PAGE EXCERPT
********************

Eating should be considered a sacred act, mainly because eating is as fundamental to our existence as breathing and drinking, and because it reminds us that we are part of something bigger, that were depend with our very lives on the plants and animals that feed us. It is an act of reaffirming this interconnectedness, this dependency, and we should always be conscious of this fact and remain grateful for every meal and every living being that gave his/her life so that we may live.

 

Listen to the Land

If you pay attention, the ecosystem you inhabit will show you all by itself what to eat. Certain berries will light up in bright colors, certain odors become fragrant, and certain animals and insects will show themselves in large numbers. Those foods will, of course, be seasonal, wild, and local. This is the only sustainable way to eat, and this was how humans and all other animals ate ever since the very beginning. Only globalized civilization allows us to eat things from distand lands, shipped to us at a tremendously high ecological cost. This is arguably one of the most destructive ways to obtain food, and there is no place for practices like this if we want to avert the worst damage to our shared home.

The same is true for growing food – if long beans grow easy and fast in your garden in one season, you should have plenty of them. If bamboo shoots sprout up in another season – there’s your dinner. In Durian season, we might just skip a meal or two and just eat Durian instead. It is an unnecessary effort and a violation of “do-nothing” principles to try to have tomatoes all year round. If they don’t like rain, fine, try again in dry season. The plants themselves know the best when (and where) to grow, and when to fruit.

One “Monthong” Durian – enough to feed two people for half a day!

All diets that are not land-based can and will never be sustainable. If juice fasters want to drink only grape juice for two months, there is absolutely no way they themselves can grow enough grapes organically to supply themselves with the extraordinary amount of juice they will consume during that time. Only supermarkets supplied by industrial-scale juice processing factories and chemical-intensive monocultures allow such lavish absurdities.

 

But what about fasting and “Breatharians”?

Fasting certainly can have enormous benefits both for health and for spiritual experiences. Many primitive cultures all over the globe have rituals that involve fasting for purification of body and mind, and for vision quests. When done right and not too often, there is nothing wrong with it – as long as you don’t overdo it and you don’t stop listening to your body.

Modern culture still maintains certain imbecile core beliefs from earlier civilizations, and those can be very harmful and counterproductive. One of those beliefs is the Mind-over-Matter metaphor, the idea that you have to make yourself suffer, to use your mind to force your body to attain “spiritual pureness”.

********************

WHAT THIS EXERCISE ASKS
A – Translate this sentence from the excerpt about eating into Spanish: "Those foods will, of course, be seasonal, wild, and local."
B – Name every plant food mentioned in the excerpt about eating.
C – Reproduce the passage of the excerpt about eating verbatim, starting with "But what about" and going on through "to your body.".
Draw only on the excerpt about eating.

Recorded data
********************

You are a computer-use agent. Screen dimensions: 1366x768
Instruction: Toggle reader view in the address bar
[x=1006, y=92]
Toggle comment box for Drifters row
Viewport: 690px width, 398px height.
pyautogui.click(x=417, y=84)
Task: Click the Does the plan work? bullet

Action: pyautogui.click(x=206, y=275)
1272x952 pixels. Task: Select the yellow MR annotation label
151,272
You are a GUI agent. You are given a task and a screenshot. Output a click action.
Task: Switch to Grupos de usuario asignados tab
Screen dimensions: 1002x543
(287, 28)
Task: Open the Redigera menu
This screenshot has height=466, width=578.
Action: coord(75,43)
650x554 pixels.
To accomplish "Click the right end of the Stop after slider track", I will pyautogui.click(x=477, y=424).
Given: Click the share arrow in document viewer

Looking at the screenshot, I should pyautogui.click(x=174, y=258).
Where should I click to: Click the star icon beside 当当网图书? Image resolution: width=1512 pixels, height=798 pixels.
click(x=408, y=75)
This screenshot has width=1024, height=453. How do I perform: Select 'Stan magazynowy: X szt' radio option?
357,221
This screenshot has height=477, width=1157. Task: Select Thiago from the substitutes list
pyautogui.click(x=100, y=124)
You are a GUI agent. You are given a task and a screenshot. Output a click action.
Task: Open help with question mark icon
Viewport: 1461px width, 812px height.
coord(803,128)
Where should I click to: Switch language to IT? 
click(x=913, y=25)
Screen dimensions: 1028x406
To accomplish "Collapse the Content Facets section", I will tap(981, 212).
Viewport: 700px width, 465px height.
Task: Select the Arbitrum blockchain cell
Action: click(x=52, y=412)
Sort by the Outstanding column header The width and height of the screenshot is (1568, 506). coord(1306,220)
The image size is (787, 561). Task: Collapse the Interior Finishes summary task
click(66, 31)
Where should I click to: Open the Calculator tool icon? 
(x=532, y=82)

********************

THE ANSWERS
A – Esos alimentos serán, por supuesto, de temporada, silvestres y locales.

B –
- Berries
- Long beans
- Bamboo shoots
- Durian
- Tomatoes
- Grapes

C –
But what about fasting and “Breatharians”?

Fasting certainly can have enormous benefits both for health and for spiritual experiences. Many primitive cultures all over the globe have rituals that involve fasting for purification of body and mind, and for vision quests. When done right and not too often, there is nothing wrong with it – as long as you don’t overdo it and you don’t stop listening to your body.